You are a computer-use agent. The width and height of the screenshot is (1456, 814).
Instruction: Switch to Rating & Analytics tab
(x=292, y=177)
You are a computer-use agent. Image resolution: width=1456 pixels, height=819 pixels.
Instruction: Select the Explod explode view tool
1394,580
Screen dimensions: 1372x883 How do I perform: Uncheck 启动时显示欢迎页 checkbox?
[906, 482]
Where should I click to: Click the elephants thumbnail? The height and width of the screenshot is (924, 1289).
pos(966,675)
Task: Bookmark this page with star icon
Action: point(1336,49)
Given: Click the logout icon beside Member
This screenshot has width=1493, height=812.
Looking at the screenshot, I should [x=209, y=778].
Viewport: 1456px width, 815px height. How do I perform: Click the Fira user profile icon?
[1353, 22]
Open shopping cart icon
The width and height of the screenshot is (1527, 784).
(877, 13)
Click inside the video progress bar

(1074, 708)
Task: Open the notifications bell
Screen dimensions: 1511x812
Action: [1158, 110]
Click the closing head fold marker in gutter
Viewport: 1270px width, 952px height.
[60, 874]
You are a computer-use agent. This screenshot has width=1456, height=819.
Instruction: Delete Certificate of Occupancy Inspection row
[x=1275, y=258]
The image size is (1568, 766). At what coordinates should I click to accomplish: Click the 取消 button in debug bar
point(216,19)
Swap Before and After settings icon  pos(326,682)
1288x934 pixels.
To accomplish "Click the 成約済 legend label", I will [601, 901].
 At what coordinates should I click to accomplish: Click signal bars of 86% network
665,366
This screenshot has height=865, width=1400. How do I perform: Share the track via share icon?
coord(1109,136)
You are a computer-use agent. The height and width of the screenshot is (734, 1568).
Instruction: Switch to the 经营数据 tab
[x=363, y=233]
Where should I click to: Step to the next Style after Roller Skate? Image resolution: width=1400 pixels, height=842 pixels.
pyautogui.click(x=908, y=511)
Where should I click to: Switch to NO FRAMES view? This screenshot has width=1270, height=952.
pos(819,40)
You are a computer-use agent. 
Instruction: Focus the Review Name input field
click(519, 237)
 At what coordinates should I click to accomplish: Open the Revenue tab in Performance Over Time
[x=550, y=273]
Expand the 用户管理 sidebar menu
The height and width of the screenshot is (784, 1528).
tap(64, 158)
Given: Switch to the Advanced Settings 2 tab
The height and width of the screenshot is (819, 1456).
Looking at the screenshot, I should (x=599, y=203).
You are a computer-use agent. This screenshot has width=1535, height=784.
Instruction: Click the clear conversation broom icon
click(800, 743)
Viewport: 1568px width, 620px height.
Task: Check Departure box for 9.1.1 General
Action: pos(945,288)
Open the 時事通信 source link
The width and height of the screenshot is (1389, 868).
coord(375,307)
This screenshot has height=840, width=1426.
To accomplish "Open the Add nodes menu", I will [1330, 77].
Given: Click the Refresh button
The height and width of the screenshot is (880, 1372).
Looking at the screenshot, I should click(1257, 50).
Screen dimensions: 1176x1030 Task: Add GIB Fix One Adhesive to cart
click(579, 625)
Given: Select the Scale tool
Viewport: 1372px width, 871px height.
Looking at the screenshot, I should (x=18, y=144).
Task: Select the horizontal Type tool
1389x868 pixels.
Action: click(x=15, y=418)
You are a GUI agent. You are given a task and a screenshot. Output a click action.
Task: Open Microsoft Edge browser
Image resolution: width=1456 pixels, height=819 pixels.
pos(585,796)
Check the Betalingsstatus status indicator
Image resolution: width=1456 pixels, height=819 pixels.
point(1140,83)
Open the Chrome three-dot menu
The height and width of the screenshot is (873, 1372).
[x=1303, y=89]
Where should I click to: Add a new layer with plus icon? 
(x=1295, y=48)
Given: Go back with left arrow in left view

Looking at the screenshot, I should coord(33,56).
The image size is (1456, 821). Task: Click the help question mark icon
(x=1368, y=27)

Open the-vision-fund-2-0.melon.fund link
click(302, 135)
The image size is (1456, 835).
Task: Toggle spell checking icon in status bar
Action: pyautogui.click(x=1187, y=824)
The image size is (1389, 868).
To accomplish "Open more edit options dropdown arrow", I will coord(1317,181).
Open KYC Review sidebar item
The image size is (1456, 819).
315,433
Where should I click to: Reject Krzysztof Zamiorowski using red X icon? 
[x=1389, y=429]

Task instructions =
Which lines above include "menu"? Show each of them by copying it.

Answer to the problem =
Expand the 用户管理 sidebar menu
To accomplish "Open the Add nodes menu", I will [1330, 77].
Open the Chrome three-dot menu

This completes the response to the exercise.